Draymond Green’s hard-charging, heart-on-his-sleeve emotional leadership was at times abrasive and wore on teammates. While team chemistry was not terrible, there were plenty of rough spots. It a well-researched story at ESPN Ethan Sherwood-Straus lays out how Green is irreplaceable to the Warriors on the court but rubs teammates the wrong way at times off it. This quote from now former Warrior Marreese Speights sums the article up best (but you should read the entire thing).“Draymond f---ed up practice and s---,” then-Warriors center Marreese Speights says. “Draymond’s a good guy, but I think at the end of the day, it hurt the whole chemistry of the year.” One player in particular, he says, took much of the heat: “Draymond and Klay got into it a lot.” (Thompson declined to comment for this story.
A code of conduct exists within the NBA. Some yelling is expected, but vets do not accept frequent Bobby Knight -- style haranguings from younger players. Or, as Speights puts it, “Guys don’t respect you if you yell at them in front of all these fans. We’re not trying to lose the game. F -- .”
If your thought is, “Maybe the Warriors would be better off without Green,” go back and watch Game 5 of the Finals last season (not that the return of Green changed Games 6 and 7, but the Warriors in Game 5 were not the same). The game where Green was suspended because he couldn’t stop from hitting LeBron James in the nuts, the Warriors lacked enough fight. The Warriors are not the same team without him — all those pretty shooters on the perimeter like Stephen Curry and Klay Thompson need someone in the paint doing the dirty work. Someone who makes their defensive switching schemes work. Someone who brings grit and fire. Green does all of that and better than anyone in the league. They need him.

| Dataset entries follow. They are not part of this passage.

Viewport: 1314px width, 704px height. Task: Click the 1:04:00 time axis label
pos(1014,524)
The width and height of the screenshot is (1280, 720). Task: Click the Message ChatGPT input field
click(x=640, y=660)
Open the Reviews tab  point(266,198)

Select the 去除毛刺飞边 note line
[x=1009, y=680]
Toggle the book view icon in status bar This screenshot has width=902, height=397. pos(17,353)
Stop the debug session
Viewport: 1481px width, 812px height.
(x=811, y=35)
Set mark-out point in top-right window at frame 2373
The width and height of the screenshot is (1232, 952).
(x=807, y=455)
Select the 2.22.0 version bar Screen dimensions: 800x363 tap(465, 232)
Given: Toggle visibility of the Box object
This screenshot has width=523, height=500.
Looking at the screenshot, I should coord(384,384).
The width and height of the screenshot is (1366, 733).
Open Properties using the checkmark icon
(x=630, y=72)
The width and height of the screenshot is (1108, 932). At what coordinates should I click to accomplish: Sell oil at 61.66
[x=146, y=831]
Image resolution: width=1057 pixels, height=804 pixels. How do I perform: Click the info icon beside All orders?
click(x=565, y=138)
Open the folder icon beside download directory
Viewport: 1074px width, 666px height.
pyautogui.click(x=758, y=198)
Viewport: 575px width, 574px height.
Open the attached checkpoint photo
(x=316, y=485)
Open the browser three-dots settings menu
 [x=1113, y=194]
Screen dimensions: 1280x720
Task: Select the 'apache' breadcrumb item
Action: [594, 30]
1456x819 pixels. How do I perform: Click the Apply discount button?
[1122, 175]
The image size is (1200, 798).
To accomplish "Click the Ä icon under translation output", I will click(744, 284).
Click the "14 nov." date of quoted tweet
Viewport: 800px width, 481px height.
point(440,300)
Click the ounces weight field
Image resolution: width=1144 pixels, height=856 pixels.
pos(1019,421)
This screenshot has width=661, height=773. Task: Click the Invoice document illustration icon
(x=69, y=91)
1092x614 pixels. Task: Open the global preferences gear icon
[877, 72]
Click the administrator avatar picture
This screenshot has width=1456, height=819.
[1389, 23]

But that kind of fire and passion comes with a cost, both in the locker room and off the court. Remember this summer Green was involved in a bar fight in East Lansing, then sent out a picture of his, um, “privates” to the world. That was after he was in the middle of the Warriors historic blown Finals lead.
The most competitive guys in the league do rub teammates the wrong way sometimes — Kobe Bryant certainly did, Kevin Garnett did at times, Chris Paul can grate on teammates — but the best teams need that passion. What the Warriors would hope to see, however, what Kobe and Garnett and CP3 can do, is separate the on-the-court guy from the guy off the court. They have a level of maturity and control Green has yet to display consistently.
For Green, it’s a goal. Outside of injuries, only chemistry issues could keep these Warriors from at least a return to the NBA Finals. They are that talented. If there are going to be chemistry challenges, it could start with Green. He’s not the best player on the Warriors, but he’s important to what they do. They need him right, and right with the team.